Mit dem Gesundheitsministerium arbeiten die Länder daran, bis Ende dieser Woche eine Strategie für eine Lockerung des Besuchsverbots auszuarbeiten. „Wir denken an kontaktlose Begegnungszonen in den Außenbereichen der Heime unter Einhaltung der geltenden Schutzbestimmungen wie Mund-Nasen-Schutz und genügend Abstand“, erläutert Wiesflecker.

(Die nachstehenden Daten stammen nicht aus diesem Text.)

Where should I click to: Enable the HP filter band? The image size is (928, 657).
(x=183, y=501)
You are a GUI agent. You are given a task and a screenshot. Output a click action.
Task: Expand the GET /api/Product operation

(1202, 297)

Die Details selbst werden im Austausch mit den Heimleitungen ausgearbeitet. Ursula Fischer, Obfrau des Landesverbandes der Heim- und Pflegeleitungen, spricht von einem Spannungsfeld. Zum einen sei da die Sehnsucht nach einem Wiedersehen, zum anderen die Sorge um das Wohlergehen der Heimbewohner. Auf jeden Fall müsse die Öffnung der Heime sensibel erfolgen. “Der Wunsch nach einer Lockerung des Besuchsverbots ist verständlich, gleichzeitig ist unsere Klientel besonders schutzbedürftig”, verdeutlicht Fischer das Dilemma. Deshalb brauche es angepasste Lösungen und ein gemeinsames Vorgehen. Den Austausch mit den zuständigen Stellen beschreibt sie als konstruktiv.

Auch die SeneCura mit ihren sieben Heimen im Land wird die Türen erst am 4. Mai einen Spalt breit öffnen. Laut Regionalleiter Wolfgang Berchtel werden derzeit die Möglichkeiten der kontaktlosen Begegnung geprüft. Es sei an der Zeit, diese in kleinem Rahmen zuzulassen, aber: “Alle haben die Maßnahme verstanden.”

Aktuelle Entwicklung

Was die Entwicklung bei den Infektionen betrifft, wurden mit Stand Dienstag, 11.30 Uhr, 877 Personen positiv getestet, 740 dürfen sich als genesen betrachten. Aktuell erkrankt sind 124 Personen, verstorben 13. Insgesamt wurden bislang 8384 Testungen durchgeführt. 18 Covid19-Patienten befinden sich im Krankenhaus, davon sieben in Intensivbehandlung. Es stehen laut Landessanitätsdirektion noch 81 Betten mit Beatmungsgeräten bereit.